Ailing HMV sees tech sales' bright spot among dire music biz
Behold, His Master's
Struggling music retailer HMV has reported that its technology sales jumped 42 per cent, after it refitted more than half of its stores to focus on punting fondleslabs.
The company, which owns 252 shops throughout the UK, is slowly morphing its stores into retail outfits that also sell tech gear in an effort to survive on the bloodied High Street.
It said it had refitted 144 stores to offer customers a range of portable digital products, including tablet computers.
"Like-for-like sales in those outlets had grown 42 per cent since respective store refit dates," HMV said. "Like-for-like sales growth across headphones, speakerdocks, and tablets has been 147 per cent since refits," it added.
However, the company admitted it will have to sell its Live division. That wing of the business runs 13 venues and several music festivals including Lovebox and Global Gathering.
HMV reported a dire pre-tax loss of £45.7m in the first six months of its financial year, which ended on 29 October. For the same period in 2010, the firm vanished £27.4m from its fiscal statement.
It added that in the seven weeks leading up to Christmas - as of 17 December - HMV's like-for-like retail sales dropped 13.2 per cent.
“This has been a challenging start to the year. However, we have taken decisive action to restructure the business and are now seeing the benefits of this, particularly in our technology products business," said HMV boss Simon Fox.
"Like all consumer-facing companies we are facing tough trading conditions but we continue to push forwards through this period. We remain well prepared for the key trading days ahead.”

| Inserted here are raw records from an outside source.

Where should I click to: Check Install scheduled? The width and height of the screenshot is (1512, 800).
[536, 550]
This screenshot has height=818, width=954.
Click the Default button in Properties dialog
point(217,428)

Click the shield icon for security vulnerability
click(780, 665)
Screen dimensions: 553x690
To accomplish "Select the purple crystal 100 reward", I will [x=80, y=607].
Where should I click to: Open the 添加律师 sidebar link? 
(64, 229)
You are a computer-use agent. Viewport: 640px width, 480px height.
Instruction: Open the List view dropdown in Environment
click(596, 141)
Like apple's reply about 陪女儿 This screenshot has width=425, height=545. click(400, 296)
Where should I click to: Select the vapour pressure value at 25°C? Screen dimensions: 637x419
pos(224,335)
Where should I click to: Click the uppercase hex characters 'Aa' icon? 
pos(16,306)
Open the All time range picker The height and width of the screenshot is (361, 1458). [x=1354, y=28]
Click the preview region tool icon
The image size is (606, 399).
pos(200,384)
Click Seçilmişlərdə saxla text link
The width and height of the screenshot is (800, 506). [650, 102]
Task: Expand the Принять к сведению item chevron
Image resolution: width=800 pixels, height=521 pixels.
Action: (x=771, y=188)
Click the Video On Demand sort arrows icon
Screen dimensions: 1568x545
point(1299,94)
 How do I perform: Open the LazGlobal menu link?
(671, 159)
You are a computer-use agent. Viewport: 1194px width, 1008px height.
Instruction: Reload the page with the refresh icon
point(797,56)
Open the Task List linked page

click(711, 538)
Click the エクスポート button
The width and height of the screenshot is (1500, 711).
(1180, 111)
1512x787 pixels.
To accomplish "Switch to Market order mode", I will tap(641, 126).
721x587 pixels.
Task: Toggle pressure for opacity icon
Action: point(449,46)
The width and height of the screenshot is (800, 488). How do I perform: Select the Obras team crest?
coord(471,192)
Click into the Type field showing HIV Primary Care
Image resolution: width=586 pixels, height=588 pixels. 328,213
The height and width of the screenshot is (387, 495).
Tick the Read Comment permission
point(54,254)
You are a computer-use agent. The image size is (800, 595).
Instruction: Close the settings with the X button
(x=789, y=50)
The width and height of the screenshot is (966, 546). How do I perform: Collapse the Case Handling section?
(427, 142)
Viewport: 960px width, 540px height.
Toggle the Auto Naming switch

The company said total sales from continuing operations for the first half of the year fell 17.6 per cent to £364.9m compared with £442.7m for the same period a year earlier.
Shares in HMV are currently trading down 8 per cent on the London Stock Exchange following the company's latest financial results report. ®
I wouldn't be against this idea if
a) the catalogue of titles available wasn't simply a duplication of the existing stuff they're trying to flog, but a full catalogue of anything and everything that has ever been released
b) the service allowed for "pick and mix" compilations as well as reproductions of the original albums
c) the price of each track/disc was reduced in recognition that the disc you're buying isn't a factory-pressed original with an expected lifespan of several decades, but rather a CD-R with a generally somewhat reduced life expectancy
"Does it think becoming another technology reseller like PCWorld/Currys is going to save it"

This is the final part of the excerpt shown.